Sometimes, The Compliments ARE Complimentary

| AK, USA | Right | March 23, 2017

(I work at a small family owned plumbing and heating company where the owner sometimes makes special exceptions for people who do a lot of business with us or are close friends to them. I also have exceptional customer service skills when it comes to irate customers. This exchange happens during the winter, when we are the busiest.)

Me: “Thank you for calling [Local Plumbing and heating Company]. This is [My Name]. How can I help you?”

Customer: “You guys installed a furnace for me a couple of months ago, and you still haven’t come back out to finish the work. When can we do that?”

Me: “I’m sorry, but it may be at least two weeks before we can finish that work due to our high volume of calls for no heat.”
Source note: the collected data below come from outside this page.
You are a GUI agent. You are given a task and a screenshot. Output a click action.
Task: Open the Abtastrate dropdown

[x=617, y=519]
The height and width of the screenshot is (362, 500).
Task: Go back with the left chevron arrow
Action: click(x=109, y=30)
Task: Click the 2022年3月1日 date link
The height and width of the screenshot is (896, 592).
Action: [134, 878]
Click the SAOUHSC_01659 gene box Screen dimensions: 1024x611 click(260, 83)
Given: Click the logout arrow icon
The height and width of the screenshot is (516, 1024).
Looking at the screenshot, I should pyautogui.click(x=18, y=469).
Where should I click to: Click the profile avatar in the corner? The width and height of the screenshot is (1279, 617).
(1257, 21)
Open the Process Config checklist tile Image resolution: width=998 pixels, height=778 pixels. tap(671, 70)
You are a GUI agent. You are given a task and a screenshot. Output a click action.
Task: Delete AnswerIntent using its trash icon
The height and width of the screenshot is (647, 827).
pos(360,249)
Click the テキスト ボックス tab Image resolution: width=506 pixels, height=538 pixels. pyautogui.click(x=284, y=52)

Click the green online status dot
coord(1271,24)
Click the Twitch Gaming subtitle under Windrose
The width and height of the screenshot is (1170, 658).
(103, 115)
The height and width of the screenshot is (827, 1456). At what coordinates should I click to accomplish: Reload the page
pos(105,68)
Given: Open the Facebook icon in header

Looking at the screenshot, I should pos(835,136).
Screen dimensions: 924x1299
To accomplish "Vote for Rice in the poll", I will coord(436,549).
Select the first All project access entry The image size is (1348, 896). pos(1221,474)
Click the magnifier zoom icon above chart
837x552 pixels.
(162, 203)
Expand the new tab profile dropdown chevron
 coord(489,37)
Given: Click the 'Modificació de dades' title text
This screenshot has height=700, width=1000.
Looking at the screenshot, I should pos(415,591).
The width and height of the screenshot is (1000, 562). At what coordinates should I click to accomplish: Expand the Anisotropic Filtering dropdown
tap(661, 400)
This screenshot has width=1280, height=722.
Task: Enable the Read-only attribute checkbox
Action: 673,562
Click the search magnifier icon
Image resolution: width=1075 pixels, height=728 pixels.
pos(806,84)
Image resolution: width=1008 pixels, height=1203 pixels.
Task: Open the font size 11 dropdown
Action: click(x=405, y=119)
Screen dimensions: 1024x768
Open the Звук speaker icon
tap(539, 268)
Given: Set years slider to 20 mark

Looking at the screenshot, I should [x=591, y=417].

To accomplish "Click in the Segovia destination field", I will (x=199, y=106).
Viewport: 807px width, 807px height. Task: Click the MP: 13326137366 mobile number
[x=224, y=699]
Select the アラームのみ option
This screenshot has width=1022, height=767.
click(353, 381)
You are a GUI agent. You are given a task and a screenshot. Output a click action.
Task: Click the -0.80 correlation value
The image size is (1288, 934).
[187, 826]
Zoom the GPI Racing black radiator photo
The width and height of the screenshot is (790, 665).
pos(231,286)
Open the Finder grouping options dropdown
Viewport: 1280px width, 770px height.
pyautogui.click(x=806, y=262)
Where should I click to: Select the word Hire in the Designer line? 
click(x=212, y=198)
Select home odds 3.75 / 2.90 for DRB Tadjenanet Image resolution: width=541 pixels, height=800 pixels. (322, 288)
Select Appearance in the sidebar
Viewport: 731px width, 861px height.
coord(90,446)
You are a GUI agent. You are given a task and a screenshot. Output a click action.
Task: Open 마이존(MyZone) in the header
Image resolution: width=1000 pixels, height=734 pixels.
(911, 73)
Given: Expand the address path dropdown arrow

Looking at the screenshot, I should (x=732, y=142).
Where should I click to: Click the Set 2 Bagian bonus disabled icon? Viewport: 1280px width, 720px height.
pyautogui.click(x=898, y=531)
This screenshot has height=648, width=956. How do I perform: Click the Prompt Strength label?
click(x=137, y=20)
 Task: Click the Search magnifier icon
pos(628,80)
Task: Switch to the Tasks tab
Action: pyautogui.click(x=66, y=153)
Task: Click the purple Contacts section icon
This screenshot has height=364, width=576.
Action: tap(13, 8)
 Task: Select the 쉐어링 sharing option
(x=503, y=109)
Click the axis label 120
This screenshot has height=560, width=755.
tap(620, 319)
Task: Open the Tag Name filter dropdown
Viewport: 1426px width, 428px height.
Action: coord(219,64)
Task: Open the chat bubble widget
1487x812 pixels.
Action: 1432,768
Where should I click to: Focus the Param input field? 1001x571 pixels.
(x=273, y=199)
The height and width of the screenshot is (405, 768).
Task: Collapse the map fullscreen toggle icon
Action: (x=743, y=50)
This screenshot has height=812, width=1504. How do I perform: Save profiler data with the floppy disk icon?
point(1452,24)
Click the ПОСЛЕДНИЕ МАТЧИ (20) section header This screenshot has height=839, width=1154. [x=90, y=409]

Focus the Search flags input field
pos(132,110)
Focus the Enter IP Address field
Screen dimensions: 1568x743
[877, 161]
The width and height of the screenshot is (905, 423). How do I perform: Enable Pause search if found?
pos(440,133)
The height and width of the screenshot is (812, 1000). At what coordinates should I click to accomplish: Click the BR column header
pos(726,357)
Customer: *now very irate* “That is absolutely unacceptable!! I paid a lot of money for this to be done properly, and it should have been done over a month ago! You need to send [Specific Technician] out right now so he can finish his half-a**ed job!”

Me: “I do apologize for this, sir, but we are very busy with rather important calls, and seeing as the work that needs to be finished isn’t life threatening, we are going to have to schedule you two-to-three weeks down the road.”

Customer: “I’m going to call the owner right now and complain to him about your incompetence and lack of customer service skills!”

(He hangs up. I continue on with my work, as now it has piled up quite a bit while I was on the phone with him. He calls back again, and I answer his call.)

Me: “Thank you for calling [Local Plumbing and Heating Company]. This is [My Name]. How can I help you?”

Customer: “It’s me again. I talked to your boss. I’m calling you back to apologize for how I treated you. I’ve been having a rough time with things lately and it was wrong of me to take it out on you like that. I also told your boss that you’re a huge asset to the company and if anything, he should give you a raise for not losing your cool with me when you should have.”

(Sir, I don’t know where you are now, but I wish I had time to tell you how much saying that meant to me. Even with my good customer service skills, I rarely receive compliments about it and that truly made my day!)

Easily A-Mew-sed

| France | Working | July 19, 2016

(My hot water tank is leaking and I call a plumber. He’s in his fifties and his assistant, who might be his son, is a big, burly man in his mid-twenties. The plumber starts examining my tank.)

Plumber: “For how long have you been using this water tank?”

Me: “I’ve been living here for only three years, so it’s been used for more than three years, I guess.”

Assistant: “Awww… what a cute little thing!”

(He kneels and starts cuddling my eight-month-old kitten, which was watching them intently. She purrs and obviously enjoys the contact. I can’t help smiling.)

Me: “Her name’s Toffee!” *I turn to the plumber* “I suppose it’s a wear and tear problem.”

Plumber: “Definitely.”

Assistant: “You’re cute! Oh, you’re so cuuuute!”

Plumber: “I’m afraid we’ll have to replace the whole tank.”

Me: “I see. How much is this going to cost?”

Assistant: “You’re cute!”

Plumber: “I’m going to make you a detailed estimate…”

Assistant: “Cuuute!”

Plumber: “He loves animals.”

Me: “I noticed.”

Plumber: “So, I’ll send you the estimate tomorrow.”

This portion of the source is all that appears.